Justin Revnell, 26, is one of his uncle's detectives, and until he was accused of manhandling his ex-girlfriend he was a junior high school liaison officer. He apparently also has more than a passing familiarity with the grape.

The woman told authorities the detective, on one occasion, threw her to the ground during an argument and another time held her in a headlock. She also said his judgment was affected by his drinking. He was legally drunk when state police interviewed him shortly after the alleged incident.

He denied the accusations, saying she was having a difficult time dealing with their breakup.
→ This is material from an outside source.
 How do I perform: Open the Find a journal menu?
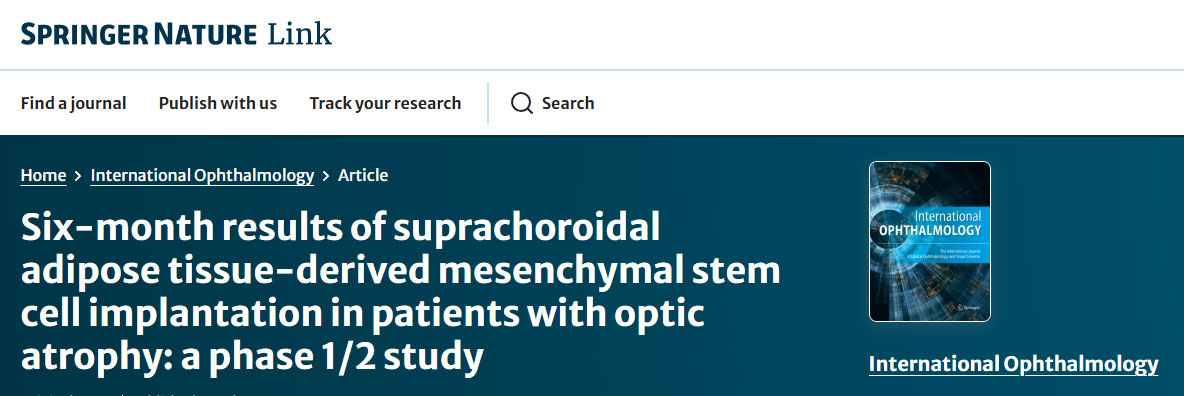tap(73, 104)
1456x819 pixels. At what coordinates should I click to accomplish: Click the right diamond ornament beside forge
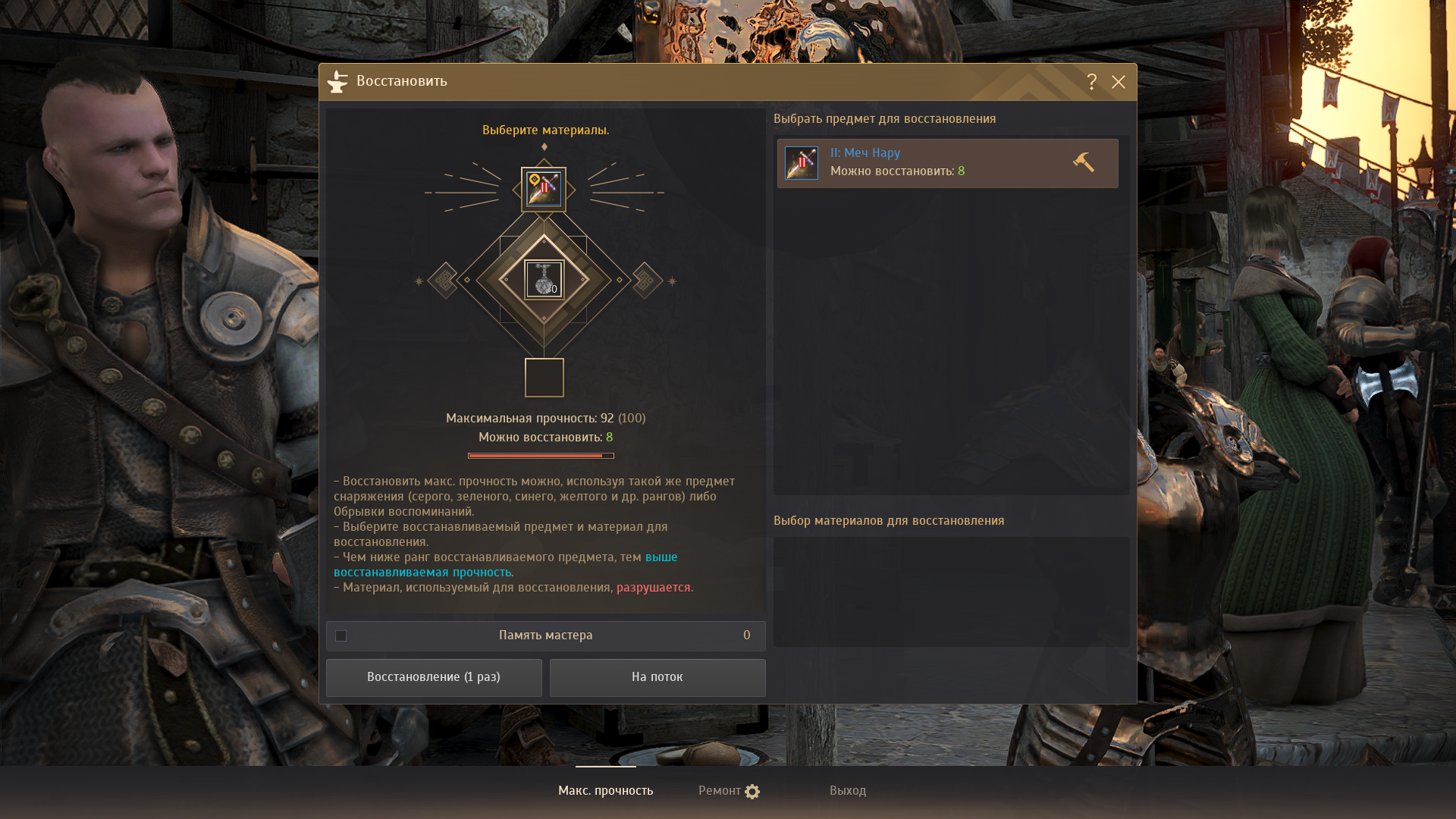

Fewins, showing a judgment lapse of his own, spoke directly with the woman about her allegations against his nephew. It was an odd situation for the sheriff to allow himself to be placed. Here the sheriff-uncle of the detective-nephew was talking with the ex-girlfriend-accuser of the detective-nephew. Talk about conflict.

Whatever else they talked about, Fewins said that during their three conversations, the woman said she would not testify or make a complaint against Revnell.

Interestingly, that's exactly how the case concluded.

The woman disappeared. Dust to the wind.

The investigative prowess of law enforcement was useless against the wile of a 26-year-old alleged abuse victim.

Not to worry, though, the public was assured there had been an exhaustive search. But because it was fruitless, charges against the sheriff's nephew would have to be dropped. After all, without a witness what could be done?

The whole affair does nothing to instill confidence in the county's legal system, still recuperating from a couple of body blows to its judiciary.

The sheriff should have stayed out of the case against his nephew. It should have been entirely turned over to the state police and the state attorney general's office for a full investigation and detailed report to the people.

"Above suspicion" applies to cops as well as emperors' wives.